Online model-free reinforcement learning (RL) approaches play a crucial role in coping with the real-world applications, such as the behavioral decision making in robotics. How to balance the exploration and exploitation processes is a central problem in RL. A balanced ratio of exploration/exploitation has a great influence on the total learning time and the quality of the learned strategy. Therefore, various action selection policies have been presented to obtain a balance between the exploration and exploitation procedures. However, these approaches are rarely, automatically, and dynamically regulated to the environment variations. One of the most amazing self-adaptation mechanisms in animals is their capacity to dynamically switch between exploration and exploitation strategies. This article proposes a novel neurophysiologically motivated model which simulates the role of medial prefrontal cortex (MPFC) and lateral prefrontal cortex (LPFC) in behavior decision. The sensory input is transmitted to the MPFC, then the ventral tegmental area (VTA) receives a reward and calculates a dopaminergic reinforcement signal, and the feedback categorization neurons in anterior cingulate cortex (ACC) calculate the vigilance according to the dopaminergic reinforcement signal. Then the vigilance is transformed to LPFC to regulate the exploration rate, finally the exploration rate is transmitted to thalamus to calculate the corresponding action probability. This action selection mechanism is introduced to the actor\u2013critic model of the basal ganglia, combining with the cerebellum model based on the developmental network to construct a new hybrid neuromodulatory model to select the action of the agent. Both the simulation comparison with other four traditional action selection policies and the physical experiment results demonstrate the potential of the proposed neuromodulatory model in action selection.

Using a physical simulator for sampled rollouts in stochastic optimal control

Carius J, Ranftl R, Farshidian F, Hutter M. Constrained stochastic optimal control with learned importance sampling: A path integral approach, The International Journal of Robotics Research. 2022;41(2):189-209, DOI: 10.1177/02783649211047890.

Modern robotic systems are expected to operate robustly in partially unknown environments.

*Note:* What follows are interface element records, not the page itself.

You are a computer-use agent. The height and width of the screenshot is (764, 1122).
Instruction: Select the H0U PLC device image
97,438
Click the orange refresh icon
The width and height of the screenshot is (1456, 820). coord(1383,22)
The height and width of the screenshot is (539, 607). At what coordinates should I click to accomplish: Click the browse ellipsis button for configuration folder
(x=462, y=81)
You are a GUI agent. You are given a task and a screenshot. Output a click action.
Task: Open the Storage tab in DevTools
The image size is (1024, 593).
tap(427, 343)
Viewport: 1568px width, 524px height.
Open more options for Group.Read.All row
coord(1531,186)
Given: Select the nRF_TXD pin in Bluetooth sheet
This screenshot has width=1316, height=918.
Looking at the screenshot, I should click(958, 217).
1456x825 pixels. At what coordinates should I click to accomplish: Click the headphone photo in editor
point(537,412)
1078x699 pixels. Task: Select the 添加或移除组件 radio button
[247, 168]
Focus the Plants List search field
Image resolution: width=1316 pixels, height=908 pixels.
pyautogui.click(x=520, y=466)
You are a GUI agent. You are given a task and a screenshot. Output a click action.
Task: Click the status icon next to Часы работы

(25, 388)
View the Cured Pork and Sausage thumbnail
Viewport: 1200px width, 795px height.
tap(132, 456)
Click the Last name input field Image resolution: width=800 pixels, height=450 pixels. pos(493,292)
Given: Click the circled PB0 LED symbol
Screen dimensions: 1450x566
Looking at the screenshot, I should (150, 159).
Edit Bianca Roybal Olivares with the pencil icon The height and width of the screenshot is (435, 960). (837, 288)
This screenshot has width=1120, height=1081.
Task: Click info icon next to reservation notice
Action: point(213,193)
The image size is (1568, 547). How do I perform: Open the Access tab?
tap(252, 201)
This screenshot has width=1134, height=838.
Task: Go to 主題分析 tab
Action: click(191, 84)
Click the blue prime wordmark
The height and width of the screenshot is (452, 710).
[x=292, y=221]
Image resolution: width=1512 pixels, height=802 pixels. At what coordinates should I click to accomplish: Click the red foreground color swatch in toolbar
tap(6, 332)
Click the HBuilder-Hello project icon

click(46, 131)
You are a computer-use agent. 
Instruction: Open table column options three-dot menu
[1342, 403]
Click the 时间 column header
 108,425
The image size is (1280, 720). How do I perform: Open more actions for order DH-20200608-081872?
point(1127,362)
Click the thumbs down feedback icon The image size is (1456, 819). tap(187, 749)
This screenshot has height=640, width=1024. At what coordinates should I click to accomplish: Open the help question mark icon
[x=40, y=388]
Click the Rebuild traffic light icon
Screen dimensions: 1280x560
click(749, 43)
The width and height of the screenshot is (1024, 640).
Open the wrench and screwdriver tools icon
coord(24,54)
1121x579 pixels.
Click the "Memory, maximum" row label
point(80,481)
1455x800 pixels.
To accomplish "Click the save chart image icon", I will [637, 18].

This article proposes an algorithm capable of controlling a wide range of high-dimensional robotic systems in such challenging scenarios. Our method is based on the path integral formulation of stochastic optimal control, which we extend with constraint-handling capabilities. Under our control law, the optimal input is inferred from a set of stochastic rollouts of the system dynamics. These rollouts are simulated by a physics engine, placing minimal restrictions on the types of systems and environments that can be modeled. Although sampling-based algorithms are typically not suitable for online control, we demonstrate in this work how importance sampling and constraints can be used to effectively curb the sampling complexity and enable real-time control applications. Furthermore, the path integral framework provides a natural way of incorporating existing control architectures as ancillary controllers for shaping the sampling distribution. Our results reveal that even in cases where the ancillary controller would fail, our stochastic control algorithm provides an additional safety and robustness layer. Moreover, in the absence of an existing ancillary controller, our method can be used to train a parametrized importance sampling policy using data from the stochastic rollouts. The algorithm may thereby bootstrap itself by learning an importance sampling policy offline and then refining it to unseen environments during online control. We validate our results on three robotic systems, including hardware experiments on a quadrupedal robot.